Haswell GPU Architecture & Iris Pro

In 2010, Intel’s Clarkdale and Arrandale CPUs dropped the GMA (Graphics Media Accelerator) label from its integrated graphics. From that point on, all Intel graphics would be known as Intel HD graphics. With certain versions of Haswell, Intel once again parts ways with its old brand and introduces a new one, this time the change is much more significant.

Intel attempted to simplify the naming confusion with this slide:

While Sandy and Ivy Bridge featured two different GPU implementations (GT1 and GT2), Haswell adds a third (GT3).

Basically it boils down to this. Haswell GT1 is just called Intel HD Graphics, Haswell GT2 is HD 4200/4400/4600. Haswell GT3 at or below 1.1GHz is called HD 5000. Haswell GT3 capable of hitting 1.3GHz is called Iris 5100, and finally Haswell GT3e (GT3 + embedded DRAM) is called Iris Pro 5200.

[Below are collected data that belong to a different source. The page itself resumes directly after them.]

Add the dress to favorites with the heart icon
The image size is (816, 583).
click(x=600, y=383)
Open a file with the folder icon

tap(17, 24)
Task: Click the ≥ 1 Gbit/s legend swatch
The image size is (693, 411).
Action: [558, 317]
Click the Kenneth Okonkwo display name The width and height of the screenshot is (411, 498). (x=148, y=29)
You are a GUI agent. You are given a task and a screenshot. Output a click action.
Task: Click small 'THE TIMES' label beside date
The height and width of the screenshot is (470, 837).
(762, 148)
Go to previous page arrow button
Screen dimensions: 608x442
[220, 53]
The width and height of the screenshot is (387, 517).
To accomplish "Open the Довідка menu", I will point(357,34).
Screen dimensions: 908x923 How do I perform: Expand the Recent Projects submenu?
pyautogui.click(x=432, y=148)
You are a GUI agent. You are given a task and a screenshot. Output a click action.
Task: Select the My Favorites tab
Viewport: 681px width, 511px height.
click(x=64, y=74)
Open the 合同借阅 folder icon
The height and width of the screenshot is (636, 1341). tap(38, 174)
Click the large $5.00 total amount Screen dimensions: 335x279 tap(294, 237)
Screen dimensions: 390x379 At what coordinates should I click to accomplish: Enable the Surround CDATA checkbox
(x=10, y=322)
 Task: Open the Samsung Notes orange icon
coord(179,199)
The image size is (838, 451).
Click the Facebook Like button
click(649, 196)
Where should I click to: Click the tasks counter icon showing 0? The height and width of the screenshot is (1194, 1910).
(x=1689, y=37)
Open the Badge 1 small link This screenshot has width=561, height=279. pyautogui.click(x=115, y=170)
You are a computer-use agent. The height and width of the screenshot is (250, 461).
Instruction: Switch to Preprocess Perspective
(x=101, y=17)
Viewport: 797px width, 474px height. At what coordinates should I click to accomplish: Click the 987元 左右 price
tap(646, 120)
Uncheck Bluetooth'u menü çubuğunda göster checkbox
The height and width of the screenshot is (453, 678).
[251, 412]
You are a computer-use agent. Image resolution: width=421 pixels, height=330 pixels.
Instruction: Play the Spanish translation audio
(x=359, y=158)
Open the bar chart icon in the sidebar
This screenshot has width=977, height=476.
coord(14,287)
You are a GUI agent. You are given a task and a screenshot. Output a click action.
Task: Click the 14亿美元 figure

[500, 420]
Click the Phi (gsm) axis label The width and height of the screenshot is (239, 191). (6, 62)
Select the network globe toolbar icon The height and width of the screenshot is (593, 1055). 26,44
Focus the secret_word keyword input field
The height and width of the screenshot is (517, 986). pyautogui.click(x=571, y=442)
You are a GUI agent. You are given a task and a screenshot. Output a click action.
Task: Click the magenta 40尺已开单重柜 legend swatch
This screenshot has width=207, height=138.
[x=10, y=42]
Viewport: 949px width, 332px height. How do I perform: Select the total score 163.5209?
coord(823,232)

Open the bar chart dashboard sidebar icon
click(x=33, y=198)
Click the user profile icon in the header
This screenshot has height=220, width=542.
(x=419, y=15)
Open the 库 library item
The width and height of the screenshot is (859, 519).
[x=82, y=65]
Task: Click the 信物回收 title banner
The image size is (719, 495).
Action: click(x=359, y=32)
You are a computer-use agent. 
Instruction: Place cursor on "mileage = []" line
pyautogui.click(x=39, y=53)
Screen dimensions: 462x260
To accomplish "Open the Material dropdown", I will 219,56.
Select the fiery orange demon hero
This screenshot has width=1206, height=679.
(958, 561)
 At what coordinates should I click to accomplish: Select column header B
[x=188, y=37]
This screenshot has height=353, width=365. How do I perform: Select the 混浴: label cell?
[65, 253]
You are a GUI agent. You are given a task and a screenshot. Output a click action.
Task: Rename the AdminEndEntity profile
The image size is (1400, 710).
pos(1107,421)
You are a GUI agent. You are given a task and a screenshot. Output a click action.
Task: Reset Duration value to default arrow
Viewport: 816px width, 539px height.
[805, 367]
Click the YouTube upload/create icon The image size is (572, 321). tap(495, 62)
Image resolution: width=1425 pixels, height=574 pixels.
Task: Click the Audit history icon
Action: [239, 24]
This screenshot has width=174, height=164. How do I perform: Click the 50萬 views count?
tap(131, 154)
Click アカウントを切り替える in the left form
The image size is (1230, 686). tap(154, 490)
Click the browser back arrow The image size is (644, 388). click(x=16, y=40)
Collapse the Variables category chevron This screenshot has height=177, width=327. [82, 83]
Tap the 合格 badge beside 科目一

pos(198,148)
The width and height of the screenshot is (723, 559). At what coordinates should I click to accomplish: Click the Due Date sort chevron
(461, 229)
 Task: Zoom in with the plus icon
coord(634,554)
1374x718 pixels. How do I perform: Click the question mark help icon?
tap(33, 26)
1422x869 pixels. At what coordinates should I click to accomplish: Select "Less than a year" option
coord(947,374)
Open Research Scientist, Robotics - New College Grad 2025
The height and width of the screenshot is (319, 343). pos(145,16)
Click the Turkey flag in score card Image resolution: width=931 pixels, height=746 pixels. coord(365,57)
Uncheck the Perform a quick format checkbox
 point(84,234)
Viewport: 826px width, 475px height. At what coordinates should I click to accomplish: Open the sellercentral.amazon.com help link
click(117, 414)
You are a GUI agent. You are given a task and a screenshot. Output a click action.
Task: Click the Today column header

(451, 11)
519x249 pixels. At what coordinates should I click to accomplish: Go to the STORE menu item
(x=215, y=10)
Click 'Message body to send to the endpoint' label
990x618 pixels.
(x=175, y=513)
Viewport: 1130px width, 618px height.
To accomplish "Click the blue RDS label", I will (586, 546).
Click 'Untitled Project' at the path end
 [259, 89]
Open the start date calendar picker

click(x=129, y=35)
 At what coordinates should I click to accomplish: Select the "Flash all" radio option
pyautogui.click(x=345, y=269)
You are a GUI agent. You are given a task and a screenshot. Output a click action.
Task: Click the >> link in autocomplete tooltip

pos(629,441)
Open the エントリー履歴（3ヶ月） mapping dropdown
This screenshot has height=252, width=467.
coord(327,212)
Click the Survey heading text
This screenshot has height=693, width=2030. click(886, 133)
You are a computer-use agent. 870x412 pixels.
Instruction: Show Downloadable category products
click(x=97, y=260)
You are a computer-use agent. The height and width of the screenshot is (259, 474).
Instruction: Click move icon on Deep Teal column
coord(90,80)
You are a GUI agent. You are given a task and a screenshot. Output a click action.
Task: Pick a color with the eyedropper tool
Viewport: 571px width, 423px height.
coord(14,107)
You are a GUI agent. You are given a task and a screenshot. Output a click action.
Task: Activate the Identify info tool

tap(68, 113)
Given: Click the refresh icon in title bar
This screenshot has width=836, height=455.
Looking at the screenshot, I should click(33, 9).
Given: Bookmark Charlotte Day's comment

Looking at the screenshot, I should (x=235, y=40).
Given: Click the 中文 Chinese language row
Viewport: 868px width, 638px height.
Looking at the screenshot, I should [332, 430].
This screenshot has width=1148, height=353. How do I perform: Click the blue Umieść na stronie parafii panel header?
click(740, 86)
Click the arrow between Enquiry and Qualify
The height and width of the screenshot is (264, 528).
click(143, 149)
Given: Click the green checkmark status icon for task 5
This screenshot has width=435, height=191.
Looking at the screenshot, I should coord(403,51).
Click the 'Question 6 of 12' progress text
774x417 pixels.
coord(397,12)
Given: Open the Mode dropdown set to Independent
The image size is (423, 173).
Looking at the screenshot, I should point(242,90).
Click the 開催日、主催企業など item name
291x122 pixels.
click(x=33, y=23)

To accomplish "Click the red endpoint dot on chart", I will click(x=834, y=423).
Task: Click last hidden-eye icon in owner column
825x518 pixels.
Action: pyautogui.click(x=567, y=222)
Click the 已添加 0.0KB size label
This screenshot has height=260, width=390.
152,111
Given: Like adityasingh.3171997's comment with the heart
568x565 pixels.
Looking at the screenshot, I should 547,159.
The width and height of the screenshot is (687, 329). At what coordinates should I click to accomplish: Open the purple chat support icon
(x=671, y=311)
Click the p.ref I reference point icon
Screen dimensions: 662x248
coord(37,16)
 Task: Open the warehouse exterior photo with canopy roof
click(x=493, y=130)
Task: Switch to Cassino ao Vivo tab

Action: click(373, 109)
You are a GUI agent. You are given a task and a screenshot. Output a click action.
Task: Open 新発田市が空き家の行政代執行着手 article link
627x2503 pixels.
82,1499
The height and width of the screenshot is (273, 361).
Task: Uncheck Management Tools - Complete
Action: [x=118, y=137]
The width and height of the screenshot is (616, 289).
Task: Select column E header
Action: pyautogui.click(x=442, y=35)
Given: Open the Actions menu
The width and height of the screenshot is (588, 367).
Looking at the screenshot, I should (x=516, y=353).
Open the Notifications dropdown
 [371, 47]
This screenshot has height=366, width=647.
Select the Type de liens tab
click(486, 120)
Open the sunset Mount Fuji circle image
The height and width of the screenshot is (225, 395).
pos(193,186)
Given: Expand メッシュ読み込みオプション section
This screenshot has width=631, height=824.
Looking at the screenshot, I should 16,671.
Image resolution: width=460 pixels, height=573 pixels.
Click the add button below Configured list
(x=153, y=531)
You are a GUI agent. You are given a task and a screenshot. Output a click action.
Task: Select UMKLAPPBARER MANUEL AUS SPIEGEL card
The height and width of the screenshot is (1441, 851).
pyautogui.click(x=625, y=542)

The fundamental GPU architecture hasn’t changed much between Ivy Bridge and Haswell. There are some enhancements, but for the most part what we’re looking at here is a dramatic increase in the amount of die area allocated for graphics.

All GPU vendors have some fundamental building block they scale up/down to hit various performance/power/price targets. AMD calls theirs a Compute Unit, NVIDIA’s is known as an SMX, and Intel’s is called a sub-slice.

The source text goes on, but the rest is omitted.